うまく説明しても厳しく指導しても、学生はなかなか上手になってくれませんし、学生を圧迫すると、通る声を出してくれません。反発はするわ、やめるわで、ハイリスクのわりに、成果がとぼしいです。思い通りに学生が従ってくれないことで、イライラしながら過ごされている先生方も少なくないと思います。
人は機嫌が良いと、いろんなことを同時に大量にできちゃったりします。学生の機嫌が良くなれば、指導もたやすくなり、堂々とした態度と通る声で発表してもらえます。
そのタイミングで、学生に「これから厳しい表情で睨みつけるから、気にしないでスピーチを続けて」と言えば、学生たちは気にすることなく、堂々と発表してくれます。逆境にもつよくなってくれますが、もし、こちらの表情が演技ではなく、本気だったら、学生たちの声はどんどん小さくなり、震え上がります。もちろん楽しんではいますが、そういうわけで、いつもニコニコと、目をキラキラ輝かせながら学生の発表を聞いています。クラスで一番目立たなかった学生が全国大会で優勝するのは、能力がなかったわけじゃなく、能力にフタをしていただけです。
言葉の傷は「記憶+感情」と結びついて、脳内で何度も再生されてしまうそうです。だから、「すごいね。声優さんみたいな発音だね」と言ってあげたほうが、絶対に良いと思うんです。
言葉の刃に斬られて、一生のトラウマを抱えている人が、想像以上に多いように感じます。励ましても励ましても、心の傷はなかなか消えません。でも、一年くらい励まし続けていたら、トラウマだったことさえ忘れてくれるので、これはもう、習慣にするしかないと思っています。
ちなみに、励ましの言葉を聞くと、脳内にオキシトシン(安心ホルモン)やセロトニン(幸福ホルモン)が分泌されて、心を癒してくれるそうです。

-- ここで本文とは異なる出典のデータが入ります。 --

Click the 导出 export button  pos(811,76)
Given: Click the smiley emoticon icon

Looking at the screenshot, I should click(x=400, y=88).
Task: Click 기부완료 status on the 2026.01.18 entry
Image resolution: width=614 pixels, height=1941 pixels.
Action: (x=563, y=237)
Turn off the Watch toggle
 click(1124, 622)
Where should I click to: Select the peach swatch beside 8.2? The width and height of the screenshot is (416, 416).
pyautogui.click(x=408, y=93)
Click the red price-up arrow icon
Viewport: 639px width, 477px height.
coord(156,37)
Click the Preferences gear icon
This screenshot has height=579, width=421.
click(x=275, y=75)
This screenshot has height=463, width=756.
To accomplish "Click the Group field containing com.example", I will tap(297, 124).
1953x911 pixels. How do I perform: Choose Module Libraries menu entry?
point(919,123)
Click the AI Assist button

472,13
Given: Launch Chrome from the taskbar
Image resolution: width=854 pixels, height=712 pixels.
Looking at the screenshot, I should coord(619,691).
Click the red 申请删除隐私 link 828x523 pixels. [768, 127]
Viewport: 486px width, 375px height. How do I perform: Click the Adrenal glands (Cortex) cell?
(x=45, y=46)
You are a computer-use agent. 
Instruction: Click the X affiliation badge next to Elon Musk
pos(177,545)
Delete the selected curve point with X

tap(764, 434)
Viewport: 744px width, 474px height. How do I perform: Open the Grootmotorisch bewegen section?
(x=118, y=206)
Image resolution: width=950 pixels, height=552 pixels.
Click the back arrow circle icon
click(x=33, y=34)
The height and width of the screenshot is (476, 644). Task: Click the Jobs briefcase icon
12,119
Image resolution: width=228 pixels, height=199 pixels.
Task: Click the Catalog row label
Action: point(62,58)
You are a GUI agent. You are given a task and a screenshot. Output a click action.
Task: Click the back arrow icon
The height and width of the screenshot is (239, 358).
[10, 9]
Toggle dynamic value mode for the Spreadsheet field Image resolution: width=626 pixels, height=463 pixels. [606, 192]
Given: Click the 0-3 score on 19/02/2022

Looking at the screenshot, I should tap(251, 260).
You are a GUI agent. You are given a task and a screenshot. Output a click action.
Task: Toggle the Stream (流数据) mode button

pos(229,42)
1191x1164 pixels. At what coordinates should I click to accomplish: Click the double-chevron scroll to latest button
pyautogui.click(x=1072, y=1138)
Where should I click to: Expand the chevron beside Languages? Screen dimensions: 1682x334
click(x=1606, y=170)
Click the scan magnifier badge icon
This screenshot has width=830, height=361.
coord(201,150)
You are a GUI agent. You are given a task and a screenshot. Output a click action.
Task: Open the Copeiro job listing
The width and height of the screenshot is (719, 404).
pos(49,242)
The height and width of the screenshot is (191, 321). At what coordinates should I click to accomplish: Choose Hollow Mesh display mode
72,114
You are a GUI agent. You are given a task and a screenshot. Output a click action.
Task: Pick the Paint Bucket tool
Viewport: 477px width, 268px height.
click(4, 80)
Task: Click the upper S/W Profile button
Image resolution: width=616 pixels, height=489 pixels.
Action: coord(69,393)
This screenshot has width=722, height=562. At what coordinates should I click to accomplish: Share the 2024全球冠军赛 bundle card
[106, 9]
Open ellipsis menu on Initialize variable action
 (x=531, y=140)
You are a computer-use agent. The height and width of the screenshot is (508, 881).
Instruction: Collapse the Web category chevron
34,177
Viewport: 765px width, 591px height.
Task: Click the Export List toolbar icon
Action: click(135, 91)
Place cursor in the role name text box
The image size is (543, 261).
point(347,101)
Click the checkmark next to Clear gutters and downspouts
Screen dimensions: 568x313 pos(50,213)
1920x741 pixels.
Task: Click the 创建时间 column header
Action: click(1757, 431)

わたしは、冗談でも人を刺さないポジティブフィードバック文化を広めたいです。とくに、語学に関しては、真面目にやってもミスしちゃうことが多々あります。冗談という形であっても、「見下し」や「嘲笑」を含む言葉は、人の心をすり減らします。英語が苦手な日本人なら、たぶん、理解してもらえると思います。
おちょくることなく、励ましの言葉を言い続けたい。
お笑い芸人とは反対のやり方に見えるかもしれませんが、最近は他人を傷つけないお笑いもありますよね。